Ana Elvia Cortés avait 53 ans et gagnait sa vie en trayant six vaches et en cultivant du maïs avec son mari dans le village de Palestina, Boyacá. Le 15 mai 2000, quatre hommes cagoulés sont entrés chez elle à l’aube, ont empoisonné le chien et ont fixé autour de son cou un dispositif fait de tuyaux en PVC et d’explosifs. Ils exigeaient $7,500 pour ne pas le faire exploser.

Le sous-inspecteur Jairo Hernando López, 28 ans, a tenté de la désamorcer pendant des heures sur le bord de la rocade de Chiquinquirá. Il lui parlait calmement, lui disant que tout serait bientôt terminé et qu’ensuite ils déjeuneraient ensemble. Elle ne pouvait qu’attendre, terrifiée, tandis que la moitié du pays suivait la scène à la radio et à la télévision.

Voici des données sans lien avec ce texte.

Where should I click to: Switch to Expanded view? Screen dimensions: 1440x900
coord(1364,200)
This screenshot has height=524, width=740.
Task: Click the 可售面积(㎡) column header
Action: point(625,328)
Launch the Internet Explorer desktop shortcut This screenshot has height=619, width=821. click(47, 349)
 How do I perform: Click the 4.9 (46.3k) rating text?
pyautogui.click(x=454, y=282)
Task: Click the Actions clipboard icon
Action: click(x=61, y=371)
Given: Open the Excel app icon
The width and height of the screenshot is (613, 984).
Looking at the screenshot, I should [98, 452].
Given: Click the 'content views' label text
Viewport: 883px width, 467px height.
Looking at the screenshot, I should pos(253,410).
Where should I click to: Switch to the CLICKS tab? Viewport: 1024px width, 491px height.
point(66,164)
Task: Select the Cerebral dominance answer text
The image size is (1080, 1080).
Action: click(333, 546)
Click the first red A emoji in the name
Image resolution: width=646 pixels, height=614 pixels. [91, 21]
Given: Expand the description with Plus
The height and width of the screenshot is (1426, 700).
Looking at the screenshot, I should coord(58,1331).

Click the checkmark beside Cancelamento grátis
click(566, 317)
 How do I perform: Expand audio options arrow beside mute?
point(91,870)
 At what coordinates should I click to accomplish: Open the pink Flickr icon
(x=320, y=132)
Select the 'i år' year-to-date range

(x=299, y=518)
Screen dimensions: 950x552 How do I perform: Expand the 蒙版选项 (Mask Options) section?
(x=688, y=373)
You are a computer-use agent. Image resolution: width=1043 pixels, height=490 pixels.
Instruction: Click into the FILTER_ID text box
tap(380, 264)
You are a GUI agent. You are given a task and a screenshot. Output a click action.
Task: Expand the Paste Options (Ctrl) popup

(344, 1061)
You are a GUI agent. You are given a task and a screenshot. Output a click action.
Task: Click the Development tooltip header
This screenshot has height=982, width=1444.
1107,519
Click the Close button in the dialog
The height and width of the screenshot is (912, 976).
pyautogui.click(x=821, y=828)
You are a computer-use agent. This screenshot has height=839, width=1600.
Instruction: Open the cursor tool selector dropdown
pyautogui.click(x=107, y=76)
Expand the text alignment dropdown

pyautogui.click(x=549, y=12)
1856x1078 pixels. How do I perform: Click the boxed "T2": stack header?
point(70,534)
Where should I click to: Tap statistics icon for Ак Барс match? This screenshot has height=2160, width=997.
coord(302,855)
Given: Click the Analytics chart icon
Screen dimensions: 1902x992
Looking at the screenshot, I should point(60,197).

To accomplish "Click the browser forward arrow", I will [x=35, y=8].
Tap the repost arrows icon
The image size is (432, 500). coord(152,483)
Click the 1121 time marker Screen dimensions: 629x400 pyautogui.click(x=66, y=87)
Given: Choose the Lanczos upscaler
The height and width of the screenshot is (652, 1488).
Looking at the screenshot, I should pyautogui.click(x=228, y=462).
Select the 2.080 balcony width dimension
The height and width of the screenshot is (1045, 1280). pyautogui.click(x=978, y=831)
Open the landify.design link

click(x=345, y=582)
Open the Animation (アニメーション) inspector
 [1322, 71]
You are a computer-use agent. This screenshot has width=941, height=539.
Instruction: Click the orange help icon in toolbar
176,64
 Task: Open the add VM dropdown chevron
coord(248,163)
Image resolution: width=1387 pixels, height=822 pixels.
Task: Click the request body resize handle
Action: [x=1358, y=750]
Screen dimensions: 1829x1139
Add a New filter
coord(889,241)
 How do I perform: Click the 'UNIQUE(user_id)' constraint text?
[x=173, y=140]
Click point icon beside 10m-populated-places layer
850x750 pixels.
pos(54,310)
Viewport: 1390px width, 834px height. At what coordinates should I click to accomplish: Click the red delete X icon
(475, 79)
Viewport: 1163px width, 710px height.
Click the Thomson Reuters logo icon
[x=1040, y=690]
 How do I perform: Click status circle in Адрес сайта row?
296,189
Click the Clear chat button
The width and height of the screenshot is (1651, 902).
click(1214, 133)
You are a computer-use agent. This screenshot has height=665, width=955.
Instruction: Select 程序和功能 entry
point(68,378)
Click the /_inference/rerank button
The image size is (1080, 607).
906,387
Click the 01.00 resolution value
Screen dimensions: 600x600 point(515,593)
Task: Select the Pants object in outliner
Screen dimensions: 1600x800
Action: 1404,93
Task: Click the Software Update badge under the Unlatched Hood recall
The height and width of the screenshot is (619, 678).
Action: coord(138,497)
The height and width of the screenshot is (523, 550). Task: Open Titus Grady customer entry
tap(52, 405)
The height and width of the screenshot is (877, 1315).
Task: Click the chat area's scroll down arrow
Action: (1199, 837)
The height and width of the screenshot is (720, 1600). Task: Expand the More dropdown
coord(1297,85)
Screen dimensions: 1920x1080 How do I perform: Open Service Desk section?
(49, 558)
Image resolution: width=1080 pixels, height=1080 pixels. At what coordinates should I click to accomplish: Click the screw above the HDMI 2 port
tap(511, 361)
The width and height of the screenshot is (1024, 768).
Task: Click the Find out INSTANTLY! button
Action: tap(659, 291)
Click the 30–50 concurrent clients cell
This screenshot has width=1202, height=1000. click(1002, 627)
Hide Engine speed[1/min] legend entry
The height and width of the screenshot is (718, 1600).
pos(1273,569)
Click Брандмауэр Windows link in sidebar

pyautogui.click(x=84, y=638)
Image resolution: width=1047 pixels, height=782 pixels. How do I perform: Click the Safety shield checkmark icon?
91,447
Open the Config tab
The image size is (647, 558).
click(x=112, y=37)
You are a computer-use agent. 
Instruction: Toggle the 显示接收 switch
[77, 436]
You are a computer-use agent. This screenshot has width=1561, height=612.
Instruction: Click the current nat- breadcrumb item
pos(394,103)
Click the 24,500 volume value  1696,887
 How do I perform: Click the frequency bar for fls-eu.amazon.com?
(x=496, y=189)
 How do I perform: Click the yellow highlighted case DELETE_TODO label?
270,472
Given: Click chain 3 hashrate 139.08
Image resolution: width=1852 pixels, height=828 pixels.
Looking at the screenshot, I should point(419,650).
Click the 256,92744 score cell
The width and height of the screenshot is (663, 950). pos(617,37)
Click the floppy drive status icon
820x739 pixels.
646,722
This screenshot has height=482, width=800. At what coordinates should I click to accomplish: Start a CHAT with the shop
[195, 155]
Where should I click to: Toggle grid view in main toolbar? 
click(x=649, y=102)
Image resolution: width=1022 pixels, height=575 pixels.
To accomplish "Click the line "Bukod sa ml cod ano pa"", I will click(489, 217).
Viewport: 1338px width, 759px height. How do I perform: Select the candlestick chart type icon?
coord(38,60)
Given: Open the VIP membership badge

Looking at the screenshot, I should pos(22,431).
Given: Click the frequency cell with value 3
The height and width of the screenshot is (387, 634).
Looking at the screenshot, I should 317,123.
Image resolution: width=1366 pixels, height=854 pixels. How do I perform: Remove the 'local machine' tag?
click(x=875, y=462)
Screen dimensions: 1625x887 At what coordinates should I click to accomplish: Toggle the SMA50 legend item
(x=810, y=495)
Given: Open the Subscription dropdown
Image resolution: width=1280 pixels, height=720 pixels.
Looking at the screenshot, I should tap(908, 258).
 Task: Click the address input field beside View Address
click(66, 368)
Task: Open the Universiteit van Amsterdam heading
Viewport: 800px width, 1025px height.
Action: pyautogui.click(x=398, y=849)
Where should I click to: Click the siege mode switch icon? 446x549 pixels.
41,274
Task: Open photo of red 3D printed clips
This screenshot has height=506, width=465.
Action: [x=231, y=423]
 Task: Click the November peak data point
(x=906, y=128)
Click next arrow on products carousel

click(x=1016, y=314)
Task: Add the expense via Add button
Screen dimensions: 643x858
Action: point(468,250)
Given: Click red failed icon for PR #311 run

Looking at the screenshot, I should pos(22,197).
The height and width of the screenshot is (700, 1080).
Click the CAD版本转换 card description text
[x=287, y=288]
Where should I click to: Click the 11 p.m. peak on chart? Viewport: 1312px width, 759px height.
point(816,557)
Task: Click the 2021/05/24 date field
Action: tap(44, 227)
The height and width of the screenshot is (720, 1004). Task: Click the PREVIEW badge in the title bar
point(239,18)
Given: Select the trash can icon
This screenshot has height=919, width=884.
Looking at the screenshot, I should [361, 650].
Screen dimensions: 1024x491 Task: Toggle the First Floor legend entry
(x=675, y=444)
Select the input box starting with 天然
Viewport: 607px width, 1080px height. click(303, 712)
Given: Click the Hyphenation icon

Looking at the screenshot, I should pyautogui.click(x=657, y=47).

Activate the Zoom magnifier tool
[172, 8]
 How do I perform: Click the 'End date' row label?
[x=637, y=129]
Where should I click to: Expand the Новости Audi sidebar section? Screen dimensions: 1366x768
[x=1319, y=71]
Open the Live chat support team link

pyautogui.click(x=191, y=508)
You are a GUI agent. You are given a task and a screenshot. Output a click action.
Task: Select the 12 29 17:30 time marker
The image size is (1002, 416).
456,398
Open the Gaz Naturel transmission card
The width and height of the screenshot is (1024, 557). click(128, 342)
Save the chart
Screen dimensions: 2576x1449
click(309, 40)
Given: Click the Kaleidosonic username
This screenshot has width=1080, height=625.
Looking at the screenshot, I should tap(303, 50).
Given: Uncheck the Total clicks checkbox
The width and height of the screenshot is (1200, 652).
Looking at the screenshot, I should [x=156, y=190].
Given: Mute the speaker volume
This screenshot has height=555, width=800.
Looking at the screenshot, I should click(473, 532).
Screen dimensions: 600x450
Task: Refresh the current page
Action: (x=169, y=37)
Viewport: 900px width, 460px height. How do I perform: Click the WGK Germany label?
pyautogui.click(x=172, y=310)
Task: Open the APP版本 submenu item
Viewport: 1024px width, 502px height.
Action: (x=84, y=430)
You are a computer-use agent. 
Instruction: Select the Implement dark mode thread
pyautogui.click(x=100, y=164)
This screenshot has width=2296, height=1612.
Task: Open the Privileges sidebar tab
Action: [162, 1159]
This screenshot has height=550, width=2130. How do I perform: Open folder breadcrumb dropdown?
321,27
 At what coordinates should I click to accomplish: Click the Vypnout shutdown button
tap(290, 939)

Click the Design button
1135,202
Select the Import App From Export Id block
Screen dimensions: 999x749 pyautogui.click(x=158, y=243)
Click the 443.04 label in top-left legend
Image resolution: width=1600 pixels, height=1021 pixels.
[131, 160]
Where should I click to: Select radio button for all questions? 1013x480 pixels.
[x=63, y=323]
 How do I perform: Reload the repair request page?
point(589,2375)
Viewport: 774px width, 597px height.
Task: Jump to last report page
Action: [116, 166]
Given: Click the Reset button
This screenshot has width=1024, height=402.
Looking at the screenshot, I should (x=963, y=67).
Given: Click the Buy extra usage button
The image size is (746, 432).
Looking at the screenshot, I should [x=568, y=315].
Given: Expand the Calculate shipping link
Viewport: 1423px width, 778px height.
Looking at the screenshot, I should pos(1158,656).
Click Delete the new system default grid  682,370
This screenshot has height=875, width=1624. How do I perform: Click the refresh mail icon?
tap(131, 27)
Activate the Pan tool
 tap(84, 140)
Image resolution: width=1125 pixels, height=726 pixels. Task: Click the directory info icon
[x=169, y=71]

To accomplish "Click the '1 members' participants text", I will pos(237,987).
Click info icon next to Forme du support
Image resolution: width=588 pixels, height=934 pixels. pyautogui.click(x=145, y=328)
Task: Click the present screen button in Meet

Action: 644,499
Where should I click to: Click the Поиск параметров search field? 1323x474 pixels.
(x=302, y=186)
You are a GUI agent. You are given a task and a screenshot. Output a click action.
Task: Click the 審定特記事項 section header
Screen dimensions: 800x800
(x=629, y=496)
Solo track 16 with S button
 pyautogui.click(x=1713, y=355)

À 12:30, la bombe a explosé. Ana Elvia est morte sur le coup. López est décédé quelques heures plus tard en route vers l’Hôpital militaire de Bogotá. Le bureau du procureur général a finalement arrêté José Miguel Suárez, son propre voisin, qui a été condamné à 32 ans de prison. Une femme humble a payé de sa vie la cupidité de quelqu’un qui la voyait chaque jour.